Material for this task -
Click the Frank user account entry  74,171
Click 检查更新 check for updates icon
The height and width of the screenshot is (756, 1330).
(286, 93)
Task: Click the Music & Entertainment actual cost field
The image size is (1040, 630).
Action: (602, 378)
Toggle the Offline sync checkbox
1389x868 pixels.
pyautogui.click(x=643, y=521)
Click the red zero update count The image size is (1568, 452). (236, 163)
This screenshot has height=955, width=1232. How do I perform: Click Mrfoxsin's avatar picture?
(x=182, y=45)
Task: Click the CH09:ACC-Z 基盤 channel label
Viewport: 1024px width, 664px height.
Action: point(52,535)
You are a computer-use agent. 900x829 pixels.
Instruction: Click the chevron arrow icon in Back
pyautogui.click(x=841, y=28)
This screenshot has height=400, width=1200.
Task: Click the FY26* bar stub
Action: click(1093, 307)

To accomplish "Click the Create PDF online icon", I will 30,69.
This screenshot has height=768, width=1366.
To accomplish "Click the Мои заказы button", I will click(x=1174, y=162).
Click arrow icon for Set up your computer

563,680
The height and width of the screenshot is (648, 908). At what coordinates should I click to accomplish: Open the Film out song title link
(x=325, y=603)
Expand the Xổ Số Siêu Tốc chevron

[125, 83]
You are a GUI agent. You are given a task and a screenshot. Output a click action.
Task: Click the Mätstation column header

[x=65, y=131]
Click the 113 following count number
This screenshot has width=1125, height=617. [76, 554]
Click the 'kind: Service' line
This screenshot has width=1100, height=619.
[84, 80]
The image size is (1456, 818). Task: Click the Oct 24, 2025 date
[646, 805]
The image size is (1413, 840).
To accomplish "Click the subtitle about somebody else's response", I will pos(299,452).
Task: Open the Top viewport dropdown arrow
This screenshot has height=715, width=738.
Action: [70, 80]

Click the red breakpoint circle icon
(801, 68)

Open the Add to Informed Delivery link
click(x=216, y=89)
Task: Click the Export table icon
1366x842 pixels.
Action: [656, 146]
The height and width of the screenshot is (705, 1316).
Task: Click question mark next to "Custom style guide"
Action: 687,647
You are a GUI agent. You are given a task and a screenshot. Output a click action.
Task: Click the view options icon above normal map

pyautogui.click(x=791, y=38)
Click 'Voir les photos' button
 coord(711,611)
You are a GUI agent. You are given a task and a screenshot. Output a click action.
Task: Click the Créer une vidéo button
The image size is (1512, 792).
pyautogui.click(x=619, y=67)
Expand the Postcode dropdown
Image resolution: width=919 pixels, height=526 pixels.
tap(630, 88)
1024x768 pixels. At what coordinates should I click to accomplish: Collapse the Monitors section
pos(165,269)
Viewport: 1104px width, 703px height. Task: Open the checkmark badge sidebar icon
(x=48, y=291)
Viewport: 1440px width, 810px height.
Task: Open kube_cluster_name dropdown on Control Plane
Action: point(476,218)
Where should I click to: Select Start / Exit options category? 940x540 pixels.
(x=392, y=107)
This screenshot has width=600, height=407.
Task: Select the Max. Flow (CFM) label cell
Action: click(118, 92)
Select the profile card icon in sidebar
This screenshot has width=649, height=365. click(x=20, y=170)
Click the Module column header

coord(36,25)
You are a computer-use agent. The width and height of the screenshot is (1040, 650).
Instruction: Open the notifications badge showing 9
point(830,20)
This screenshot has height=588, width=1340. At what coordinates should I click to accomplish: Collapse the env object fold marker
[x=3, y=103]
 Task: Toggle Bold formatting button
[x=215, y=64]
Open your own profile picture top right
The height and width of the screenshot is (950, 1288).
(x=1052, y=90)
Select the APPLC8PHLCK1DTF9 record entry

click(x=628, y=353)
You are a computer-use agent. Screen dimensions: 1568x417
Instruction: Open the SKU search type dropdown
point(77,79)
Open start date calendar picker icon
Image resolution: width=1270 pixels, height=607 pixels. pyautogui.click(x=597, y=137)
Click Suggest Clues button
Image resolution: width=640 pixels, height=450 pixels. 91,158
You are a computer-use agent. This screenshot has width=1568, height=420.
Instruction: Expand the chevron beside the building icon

Assigned task - Above are the records. Copy every line in them holding "agent".

Response area -
You are a computer-use agent. 900x829 pixels.
You are a GUI agent. You are given a task and a screenshot. Output a click action.
You are a GUI agent. You are given a task and a screenshot. Output a click action.
You are a GUI agent. You are given a task and a screenshot. Output a click action.
You are a computer-use agent. The width and height of the screenshot is (1040, 650).
You are a computer-use agent. Screen dimensions: 1568x417
You are a computer-use agent. This screenshot has width=1568, height=420.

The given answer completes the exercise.